I don’t trust myself to write sometimes because I’m always anxious that I’ll get it wrong. Somebody must be watching me somewhere to know what the exact truth is, so it’s only a matter of time before I get caught at something again.
I don’t know where or when I learned the phrase “if that’s the worst thing you ever do, you’re good in my book”, but it stuck to me like a steel bolt through the head. I mean, it made a difference. If the worst thing I ever do could be located next to my glowing box of stars, I would be pleased.
I think this is how the universe should be organized.
For some reason my students think that stapling their papers will matter more than whether or not the paper makes sense. They pass around tiny staplers like this is the last and best bet. I’m like Hello, there’s a stapler in the English Department 50 feet away, and free staples too. I have said this six thousand seven hundred jillion times in my teaching career; I sat down to figure that out the other day. I used to thunder forth with “for the price of a pitcher of beer, you too could own a stapler!”, but in the last ten years or so—for however long I’ve been back from Alaska, or whenever the price of staplers went down, or since Billy Mays died—this has lost its impact.

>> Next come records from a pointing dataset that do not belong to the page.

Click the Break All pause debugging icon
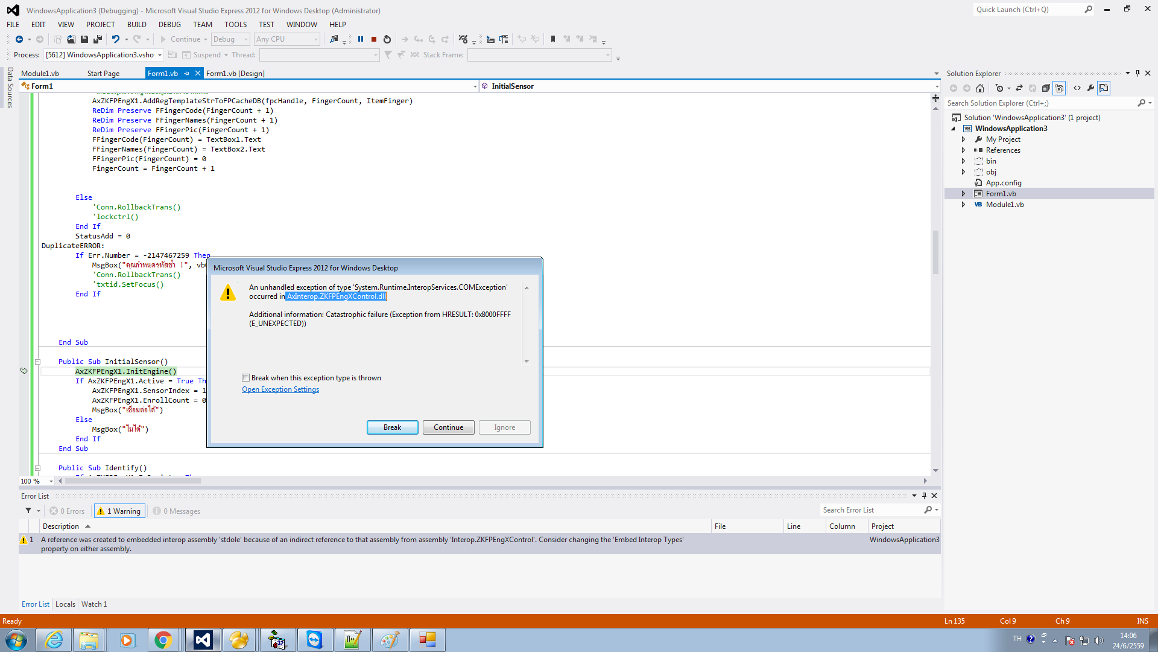Image resolution: width=1158 pixels, height=652 pixels. coord(361,39)

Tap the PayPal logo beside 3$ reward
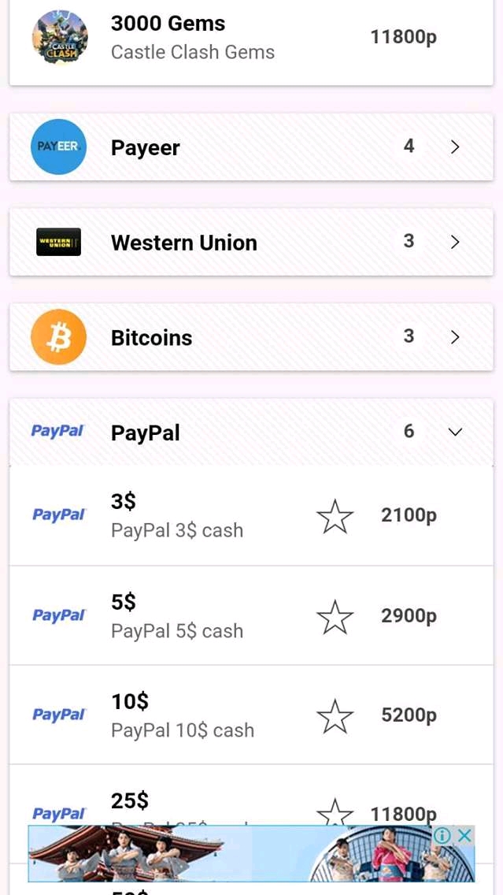pos(58,515)
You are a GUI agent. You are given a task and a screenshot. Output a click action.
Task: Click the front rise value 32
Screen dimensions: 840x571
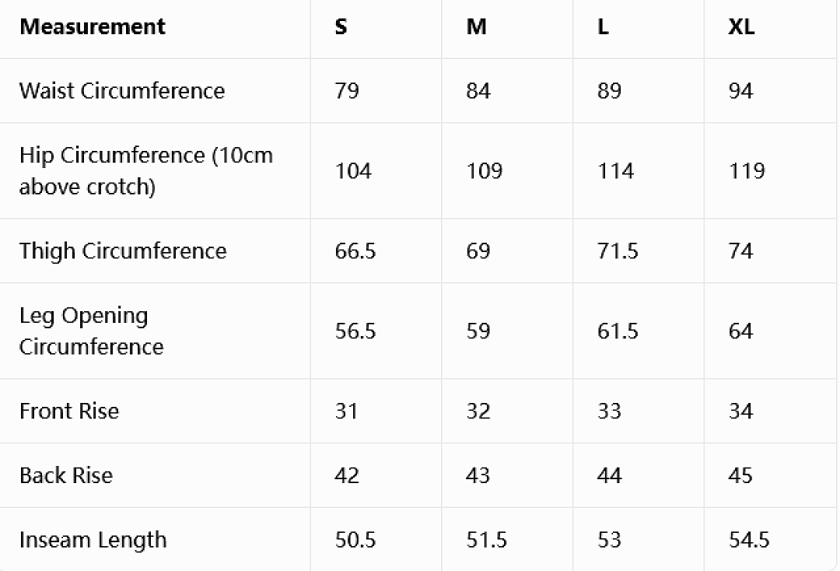point(478,411)
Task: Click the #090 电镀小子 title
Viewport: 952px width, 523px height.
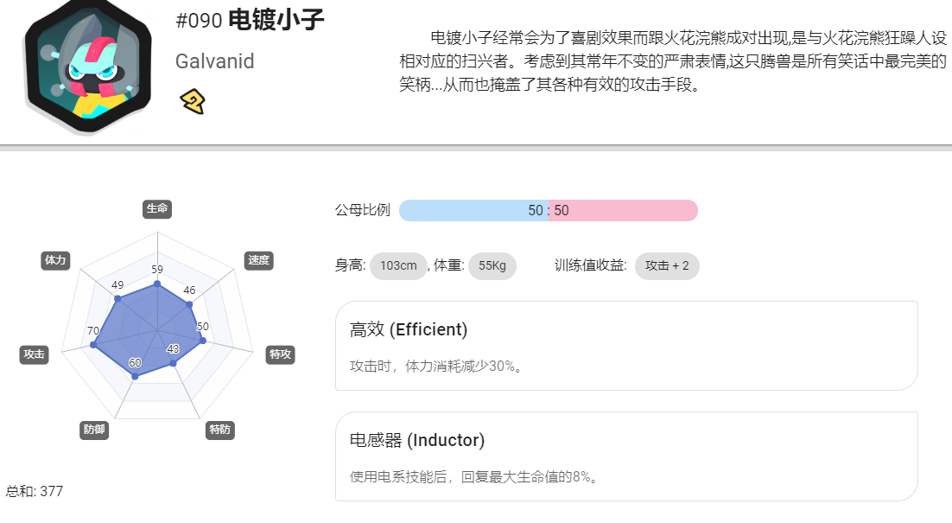Action: pyautogui.click(x=250, y=20)
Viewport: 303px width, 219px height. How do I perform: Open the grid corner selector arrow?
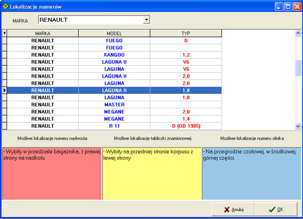(5, 34)
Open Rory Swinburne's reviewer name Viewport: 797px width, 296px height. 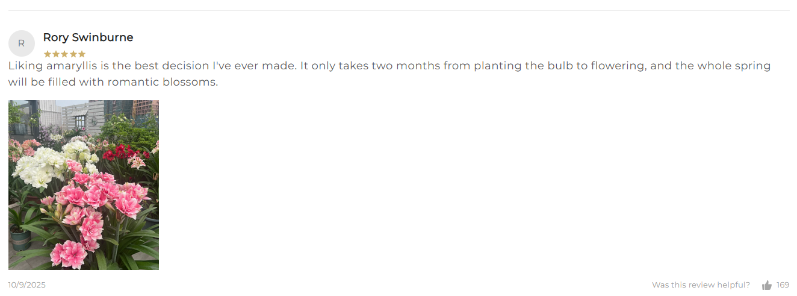tap(88, 37)
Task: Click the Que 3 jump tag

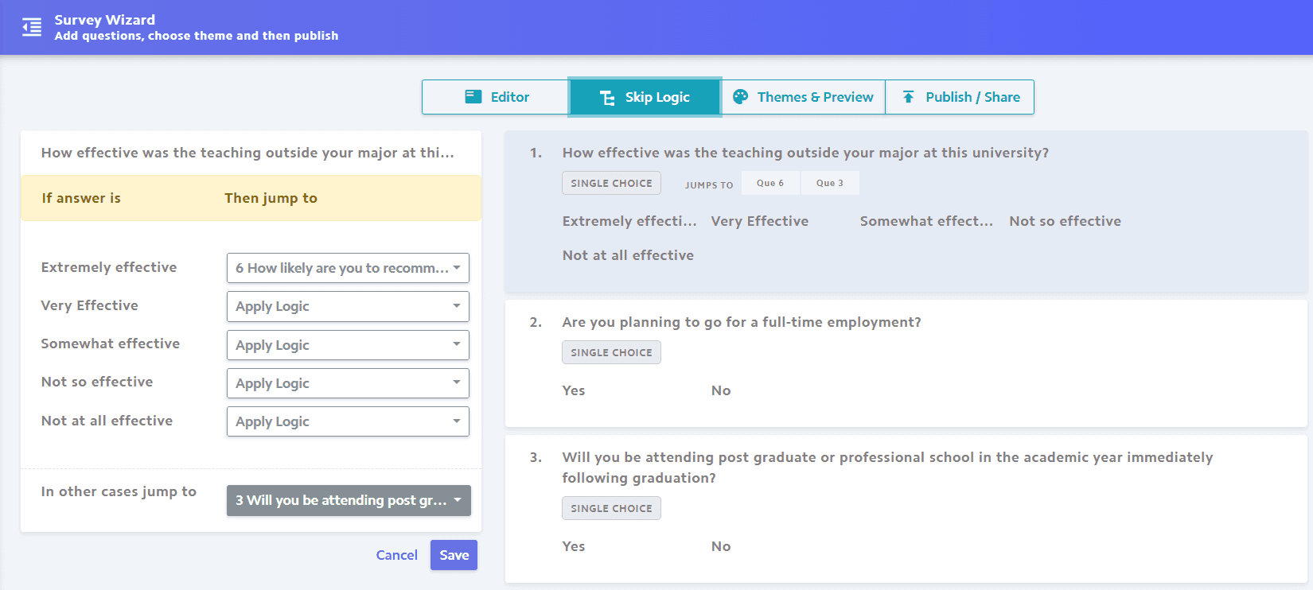Action: [830, 183]
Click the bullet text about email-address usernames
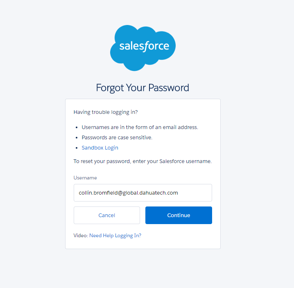The height and width of the screenshot is (288, 294). click(140, 127)
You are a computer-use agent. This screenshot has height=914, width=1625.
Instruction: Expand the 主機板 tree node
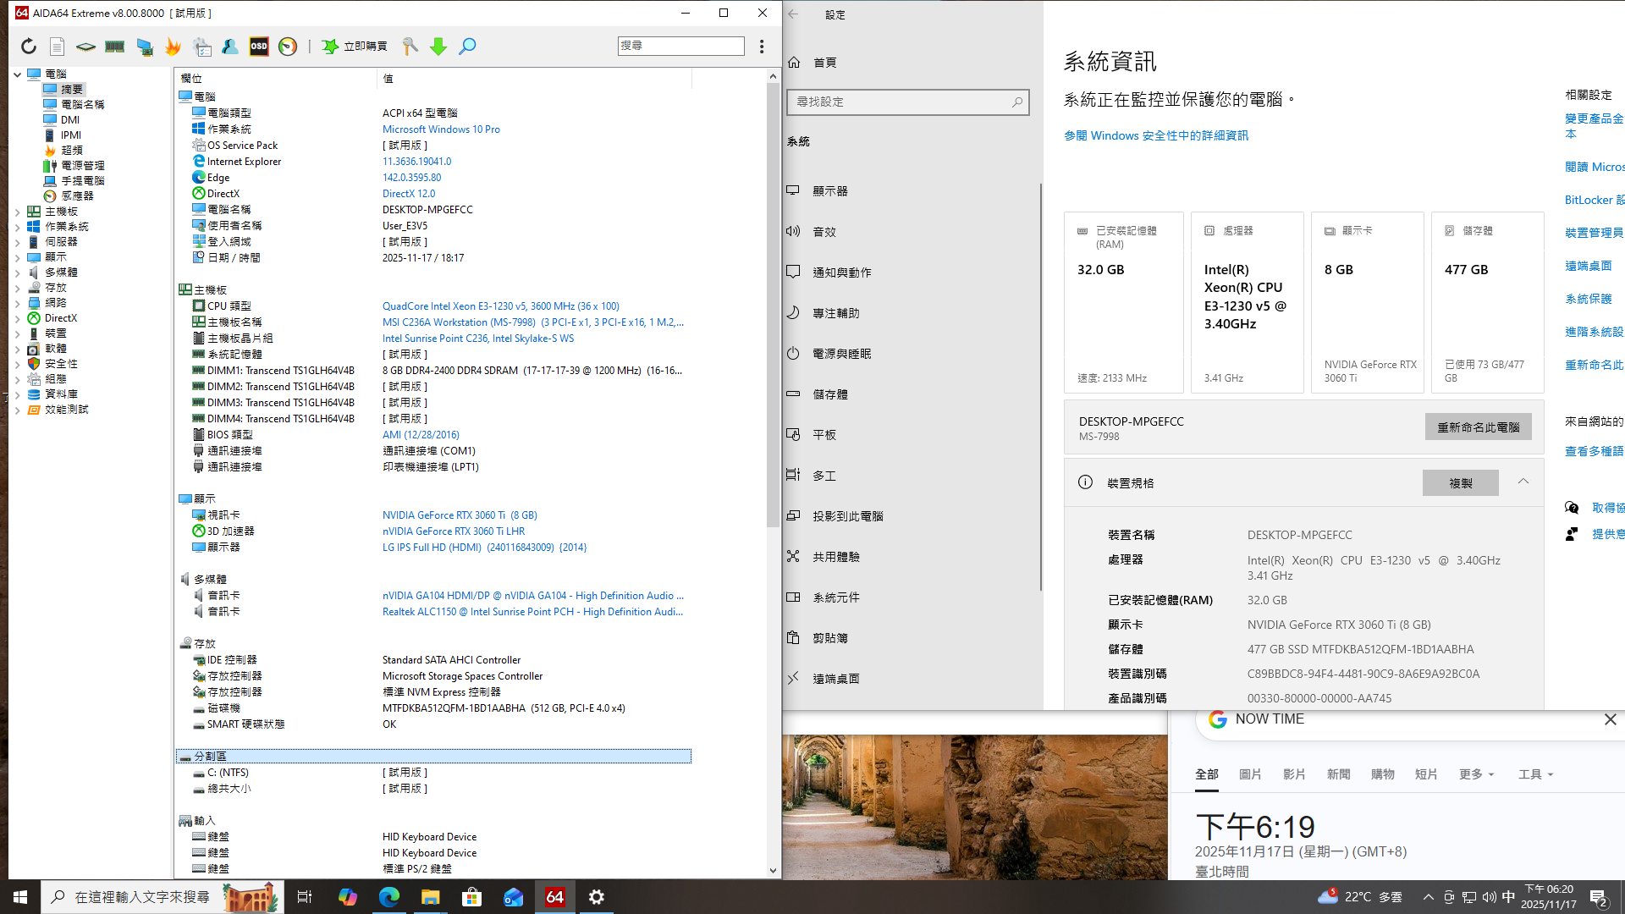(18, 212)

I gave up “curtain number one, curtain number two” when that comment drew blankness too.
I’m sure I did it wrong for many years, the same years I told them that gazelles were winged creatures who couldn't be seen unless you bent over backwards on a galloping horse. I used all my idioms to win them over, but it’s been a harder audience than I bargained for.
So many problems have occurred since last winter, and it is interesting to note how many more exist, like there is a never-ending list of problems that will never get solved. I write this as I watch a spider build a web across the span of my patio. I’ve also been waiting for a frond to drop from one of my picaresque palms. It’s been there since the Great Flood of Arizona, in the sometime of summer 2014.
I’m still thinking that the more I rub my feet together, the more likely there will be a genie.